OECD takes aim at “disproportionate” 1%

The OECD’s latest research – which warns about concentrating power and privilege at the top, and advocates new tax measures – is yet another sign that even major international institutions have woken up to the danger of inequality.

The Focus on Top Incomes shows New Zealand isn’t immune from the 1%er phenomenon. Over the last 30 years, our top 1% has got one dollar in every six (14%) of all the income generated in that time. While that’s nowhere near as bad as in the US, where that figure is an almost unbelievable 47%, we’ve done much worse than, say, Denmark, where the top 1% got just 2.5% of income growth since 1981.

“The disproportionate surge in top incomes … helps explain why so many people have not felt their incomes rising in line with national GDP growth,” the OECD says. “This explains why the majority of the population cannot reconcile the aggregate income growth figures with the performance of their incomes.”

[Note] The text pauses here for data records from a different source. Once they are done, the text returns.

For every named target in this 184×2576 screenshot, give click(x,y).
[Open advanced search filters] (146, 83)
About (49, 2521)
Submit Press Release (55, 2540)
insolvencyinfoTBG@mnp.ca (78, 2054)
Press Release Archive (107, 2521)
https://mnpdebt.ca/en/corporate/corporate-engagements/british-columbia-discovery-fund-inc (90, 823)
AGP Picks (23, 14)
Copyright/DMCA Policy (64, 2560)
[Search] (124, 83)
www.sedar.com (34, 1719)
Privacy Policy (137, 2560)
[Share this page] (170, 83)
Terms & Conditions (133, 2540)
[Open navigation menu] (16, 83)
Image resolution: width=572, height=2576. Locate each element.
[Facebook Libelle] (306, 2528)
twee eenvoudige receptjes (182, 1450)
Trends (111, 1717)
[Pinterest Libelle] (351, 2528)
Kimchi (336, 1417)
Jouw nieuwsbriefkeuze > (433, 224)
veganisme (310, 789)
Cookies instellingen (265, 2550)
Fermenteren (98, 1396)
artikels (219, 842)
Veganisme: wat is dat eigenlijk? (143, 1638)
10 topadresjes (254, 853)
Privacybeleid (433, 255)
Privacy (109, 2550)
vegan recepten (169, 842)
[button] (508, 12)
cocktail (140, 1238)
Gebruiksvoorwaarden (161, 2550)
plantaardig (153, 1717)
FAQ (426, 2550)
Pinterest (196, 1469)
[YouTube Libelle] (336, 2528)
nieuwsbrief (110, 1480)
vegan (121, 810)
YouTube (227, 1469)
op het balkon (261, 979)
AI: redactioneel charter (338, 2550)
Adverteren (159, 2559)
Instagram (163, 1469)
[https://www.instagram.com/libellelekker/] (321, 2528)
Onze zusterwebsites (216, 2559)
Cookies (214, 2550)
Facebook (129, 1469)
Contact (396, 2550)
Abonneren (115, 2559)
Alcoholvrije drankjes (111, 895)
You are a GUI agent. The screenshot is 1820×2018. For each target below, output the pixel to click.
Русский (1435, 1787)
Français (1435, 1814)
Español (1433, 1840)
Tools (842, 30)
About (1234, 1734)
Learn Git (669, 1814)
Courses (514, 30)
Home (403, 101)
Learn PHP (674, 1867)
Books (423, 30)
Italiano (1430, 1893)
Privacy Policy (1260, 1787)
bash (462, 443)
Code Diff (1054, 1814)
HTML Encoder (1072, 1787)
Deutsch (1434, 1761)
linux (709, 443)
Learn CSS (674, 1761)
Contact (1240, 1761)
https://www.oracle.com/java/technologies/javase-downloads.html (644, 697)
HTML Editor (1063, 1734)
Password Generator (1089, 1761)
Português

This will be precisely the left’s narrative for the election campaign: the economy may be recovering, but are you seeing your share of it?

This phenomenon also makes a big difference to those comparisons of growth rates you often see. The United States may have fantastic overall GDP growth – but most of it goes to the rich, and if you look at growth rates for ordinary people, they’re actually much higher in many other countries.

What’s also fascinating is that the OECD rejects the explanations often given for the 1%’s income gains. In particular, it has little time for the idea that the 1% are earning more because they are now global superstars. That can’t be true, it points out, because incomes aren’t soaring right across the globe.

In another break from orthodoxy, the OECD says we need to think very hard about tax rates at the top. Governments have “several options at hand to increase effective taxation paid by top income recipients”.

For reasons that aren’t clear, the OECD doesn’t like the idea of just increasing the top tax rate. But it does recommend a whole lot of other ideas, including:

•  Abolishing or scaling back tax deductions, credits and exemptions (more relevant to America than New Zealand)

• Taxing as ordinary income all remuneration, including fringe benefits, carried interest  arrangements and stock options;

• More taxes on immovable property, i.e. wealth

• Reviewing other forms of wealth taxes such as inheritance taxes

• Increasing transparency and international cooperation on tax rules to minimise “treaty shopping”

• Developing policies to improve transparency and tax compliance

Throughout the document you can feel the influence of Thomas Piketty, whose bestselling book Capital in the Twenty-First Century hones in on the 1%, and warns of the danger of allowing the buildup of great wealth. Echoing his book’s message very closely, the OECD concludes: “Decreasing marginal tax rates for top incomes and tax exemptions for capital income may result in top income groups accumulating more capital and wealth and transmitting this through bequests to younger generations, continually concentrating power and privilege.”

It’s yet another sign of change. A generation ago, you wouldn’t have heard the OECD warning about “concentrating power and privilege”, or finding new ways to tax the rich. But that’s how far the debate has come.